In this connection, kindly furnish Bursa Securities with the following additional information for public release:-
1)   Other salient terms of the SPA, including the conditions precedent, timeline for completion and termination clauses.

2)   Given that there was no valuation carried out on the Acquired Property and the Swap Properties, please clarify how did MDSB and ZSB assess/ascertain the fairness and reasonableness of the value of the Acquired Property and the Swap Properties which led to the agreement that both MDSB and ZSB shall not be entitled to make any claim whatsoever against each other in the event of any difference in value between the Acquired Property and the Swap Properties. Please also explain on the steps/measures taken in ensuring that the salient terms of the SPA set out under Sections 3(c)&(d) of the announcement are in the best interest of MDSB/MCB.

3)   To specify the respective financial year for the audited net book value of RM7,374,125 and RM6,631,352 disclosed under Sections 4.1 & 4.2 of the announcement.

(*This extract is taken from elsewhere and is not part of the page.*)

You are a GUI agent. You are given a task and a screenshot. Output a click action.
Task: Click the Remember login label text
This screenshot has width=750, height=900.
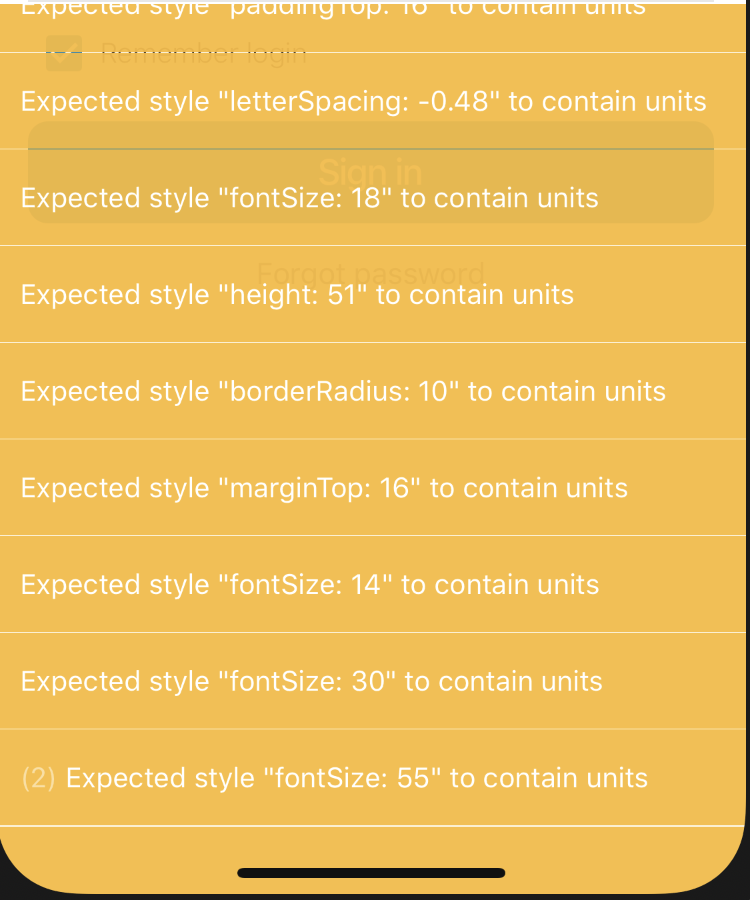pos(204,53)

4)   To further elaborate on what is meant by the strategic location of the Acquired Property which allows the MCB Group to amalgamate and augment land resources by providing –

(a)    Some details on MCB’s plan together with the relevant timeline for the Acquired Property and its land resources and the prospect of the Acquired Property, which shall include details on the plan and timeline required for conversion of the land use category if the Acquired Property is intended to be used for MCB’s future property development project.
(b)      The rationale and factors of consideration in deriving at the Purchase Consideration of RM7,376,203.60 for the Acquired Property which is higher than the audited net book value of both the Acquired Property and the Swap Properties.

5)       To clarify on the relationship between ZSB and HASB which leads to the aggregation of transactions in computing the percentage ratios.
Reference is made to the Company’s announcement dated 4 October 2023 and Bursa Malaysia Securities Berhad’s query letter bearing reference number IQL-06102023-00001 dated 6 October 2023, kindly refer to the attachment in relation to the Company's response thereto.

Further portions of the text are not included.